Eating Well and Being Kind to Yourself (with recipe)

I come from a family of knitters. Our family lore includes a story about my mother and maternal grandmother knitting at the movies, with my 10-year-old mom doing the “easy” parts, and passing it to her mother for the sleeves and shaping. And the fact that my grandmother volunteered to knit the less popular dark blue sweaters for the Navy instead of khaki sweaters for the Army. It didn’t matter to her because she could knit in the dark. 

So when I finally decided that it was time for me to learn to knit, it was a little overwhelming. I took some books out of the library, one of which said to make your projects with the best yarn you can afford because the results will be better, and you’ll be more pleased with the finished product. That resonated with me, because it’s exactly what I say about food.

If you start with quality ingredients, even simple recipes are more likely to be delicious and satisfying. When you cook, the results will only be as good as the raw ingredients. My father frequently quoted his mother, my paternal grandmother, who said “Don’t cheat your stomach.” Buying quality is one way to be good to yourself. 

Cook slowly. Don’t hurry. Use high-quality ingredients. This past Friday afternoon, I measured a heaping cup of dry white navy beans into a deep casserole dish. I added a can of tomato sauce (15-ounce), a large onion (chopped), four carrots (peeled and sliced in rounds), three tablespoons of my son’s favorite hot sauce, one tablespoon of brown sugar, two tablespoons olive oil, one teaspoon of salt, one-half teaspoon of black pepper, and one-half teaspoon of garlic powder.

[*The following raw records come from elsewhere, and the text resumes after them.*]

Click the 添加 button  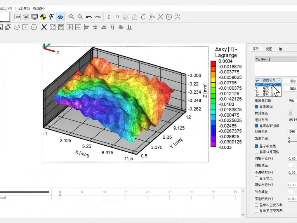click(292, 81)
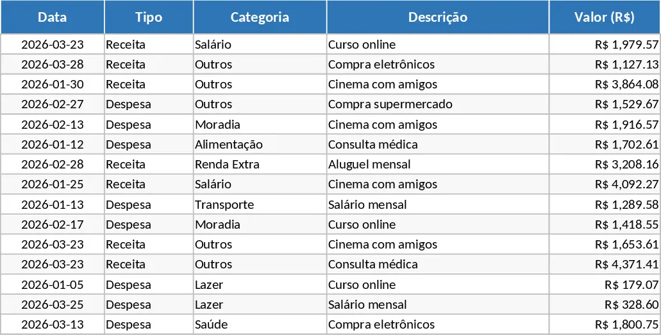Click the Saúde category cell
This screenshot has height=335, width=661.
pos(260,325)
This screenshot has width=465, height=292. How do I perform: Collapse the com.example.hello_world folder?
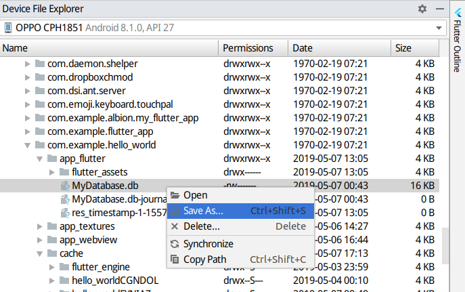[28, 145]
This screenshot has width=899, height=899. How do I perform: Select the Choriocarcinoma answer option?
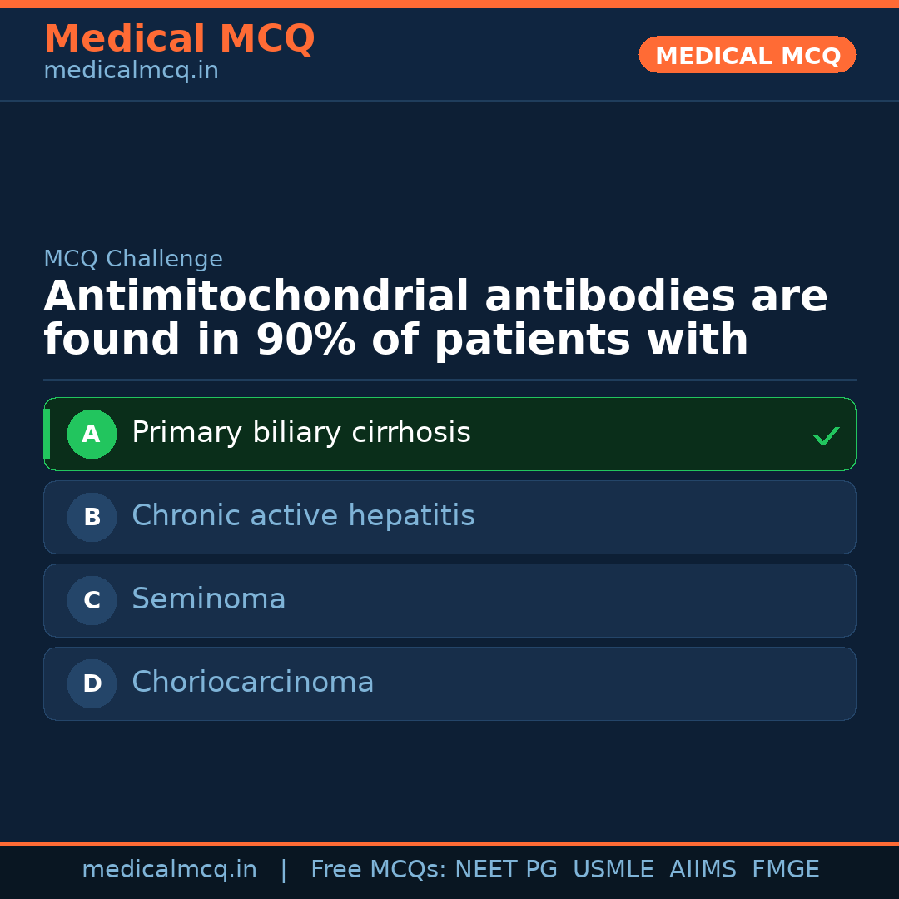(x=253, y=683)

Then I added four cups of water, enough to cover the beans and other ingredients by three inches. I covered the bean pot, placed it into a 250-degree (F) oven, and turned it down to 200 degrees after two hours. When we woke up Saturday morning, a magnificent aroma filled the house. I lifted the lid to check, and saw that the top was a little dry. So I added more water, just enough to cover the beans, and then cooked them for a few more hours. Their rich, nourishing, and satisfying flavor added a lot to our otherwise simple lunch. There is something unbelievably good about slow cooking.

It does not take more time to eat well, but it does take more planning. This dish took 10 minutes to prepare, and two minutes to check. I had to prepare it 18 hours before serving it. I had to remember to buy navy beans at the grocery store, so I bought enough to make it twice. Sometimes, depending on what’s in the pantry, I might add a couple tablespoons of tomato paste instead of tomato sauce.

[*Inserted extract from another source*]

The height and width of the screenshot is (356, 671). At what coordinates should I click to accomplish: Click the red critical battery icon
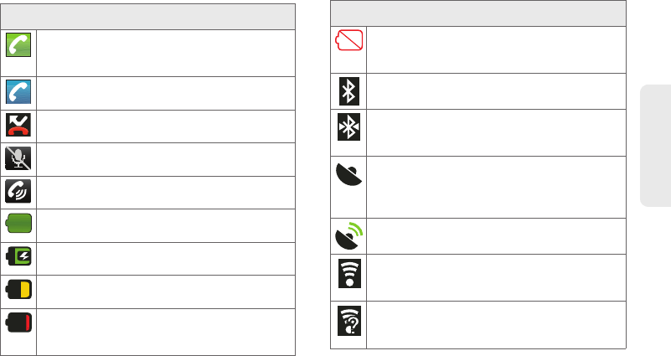tap(18, 323)
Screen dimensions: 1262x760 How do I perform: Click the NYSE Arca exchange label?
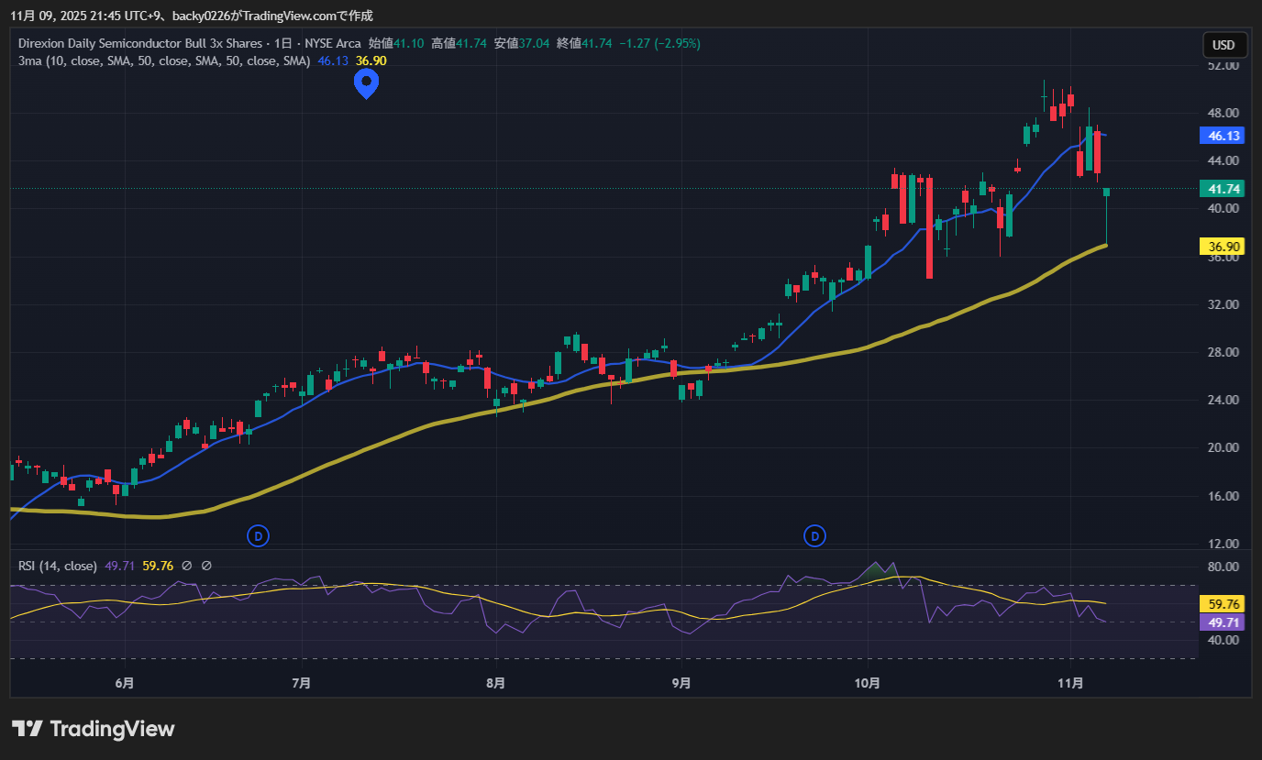tap(333, 43)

Eating well is about being kind to yourself. What gives you joy? What do you love to do that you have time to do only rarely, if at all? What did you used to love to do, when you had more time? It’s different for everyone, but those are not indulgences. They are essentials, like brushing your teeth or sleeping. A personal birthday present.

A friend once told me that my recommendations for improving eating patterns stressed her out. She knew her eating habits did not support her health, but she felt unable to deal with everything at the same time. So I told her to pick just one. In my opinion, the most important change is to eat a nourishing breakfast. And what’s the hardest part about that? Oddly enough, it isn’t making breakfast. It’s remembering to buy what you need at the grocery store. The hardest part of eating nourishing food is being prepared, so you have what you need.  

Which recommendation is next? That depends. Do you drink juice every morning? Do you drink a can (or a liter) of soda every day? Do you use coffee whitener? Is your kitchen filled with ultra-processed, low-fat items?

Now what? Now be kind to yourself. Don’t stop drinking soda. Just stop drinking it in the morning. Or set a daily limit of one liter instead of two, or two cans instead of three. Be honest about what you can manage. Then try.

As you use up the high-sugar breakfast cereals in your house, slowly replace them with nuts, seeds, dried fruits, and/or whole grains. Make a bucket of homemade trail mix, and divide it into small jars. Store them, along with the leftover, unused nuts and seeds, in the refrigerator or freezer to increase their shelf life. When you use up the pop-tarts and cereal bars, now you’ll have some nourishing trail mix, made from high quality nuts, seeds, and dried fruit, to eat instead.